2019 Australian Open

Tournament details
- Dates: 4–9 June
- Level: Super 300
- Total prize money: US$150,000
- Venue: Quaycentre
- Location: Sydney, Australia

Champions
- Men's singles: Jonatan Christie
- Women's singles: Chen Yufei
- Men's doubles: Ko Sung-hyun Shin Baek-cheol
- Women's doubles: Yuki Fukushima Sayaka Hirota
- Mixed doubles: Wang Yilyu Huang Dongping

= 2019 Australian Open (badminton) =

Badminton championships

The 2019 Australian Open (officially known as the Crown Group Australian Open 2019 for sponsorship reasons) was a badminton tournament which took place at Quaycentre in Sydney, Australia, from 4 to 9 June 2019 and had a total purse of $150,000.

==Tournament==
The 2019 Australian Open was the twelfth tournament of the 2019 BWF World Tour and was also a part of the Australian Open championships which has been held since 1975. This tournament was organized by the Badminton Australia and sanctioned by the BWF.

===Venue===
This international tournament was held at Quaycentre in Sydney, Australia.

===Point distribution===
Below is the point distribution table for each phase of the tournament based on the BWF points system for the BWF World Tour Super 300 event.

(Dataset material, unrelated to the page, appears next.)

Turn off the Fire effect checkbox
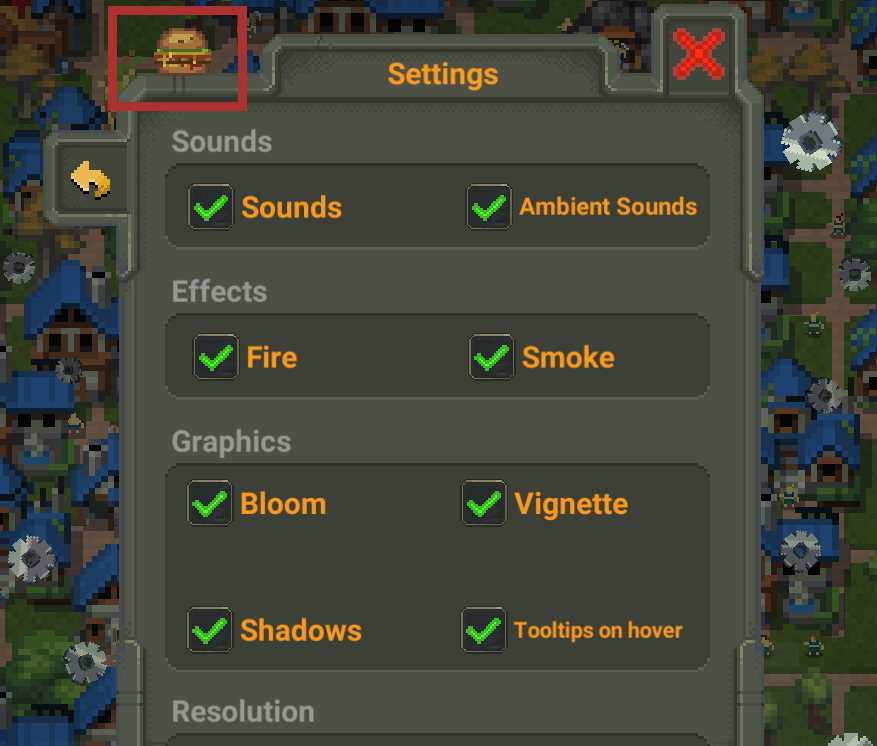(x=216, y=357)
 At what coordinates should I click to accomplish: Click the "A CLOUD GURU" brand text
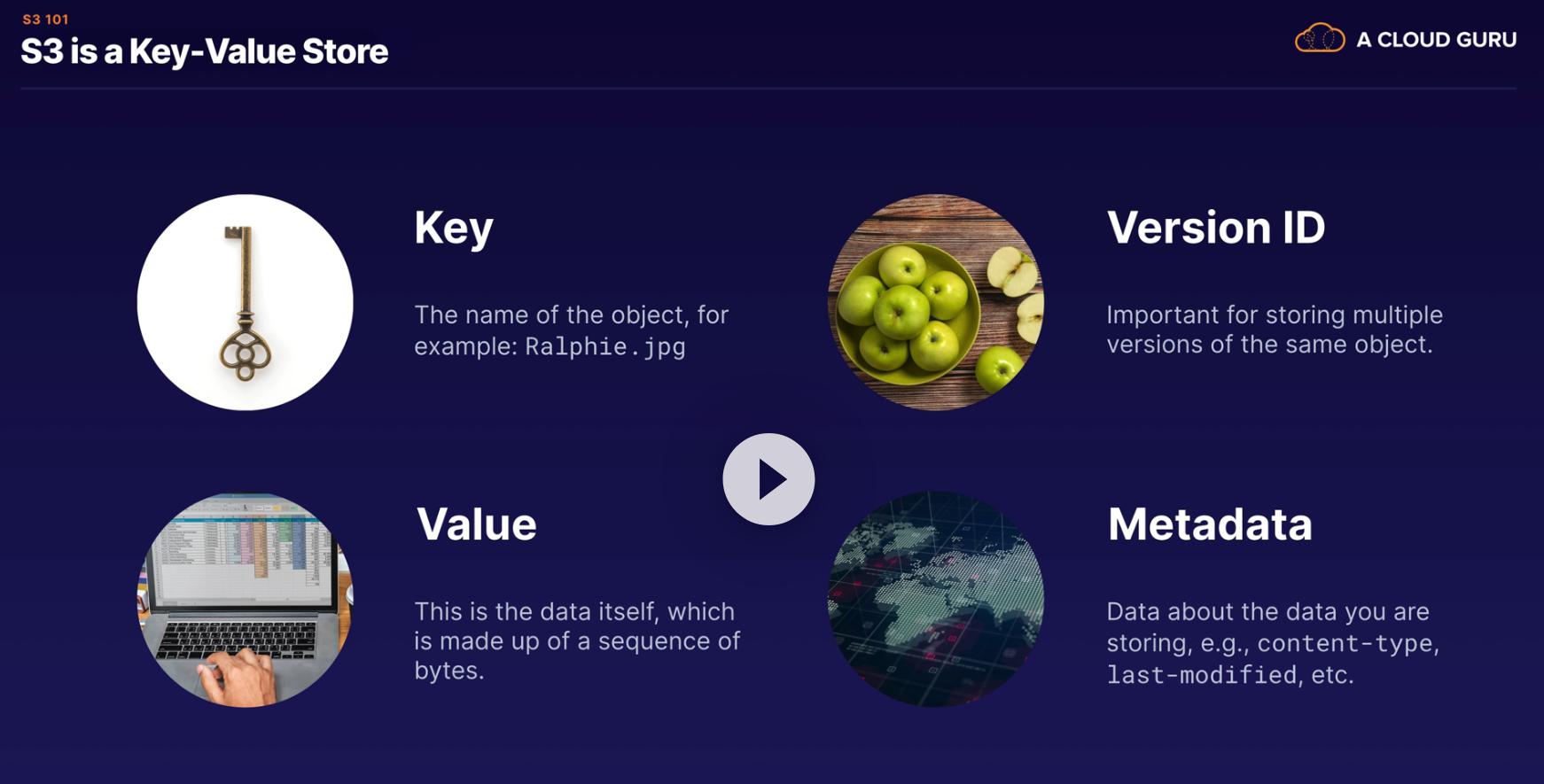pos(1436,40)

| Winner | Runner-up | 3/4 | 5/8 | 9/16 | 17/32 | 33/64 | 65/128 |
|---|---|---|---|---|---|---|---|
| 7,000 | 5,950 | 4,900 | 3,850 | 2,750 | 1,670 | 660 | 320 |

===Prize money===
The total prize money for this tournament was US$150,000. Distribution of prize money was in accordance with BWF regulations.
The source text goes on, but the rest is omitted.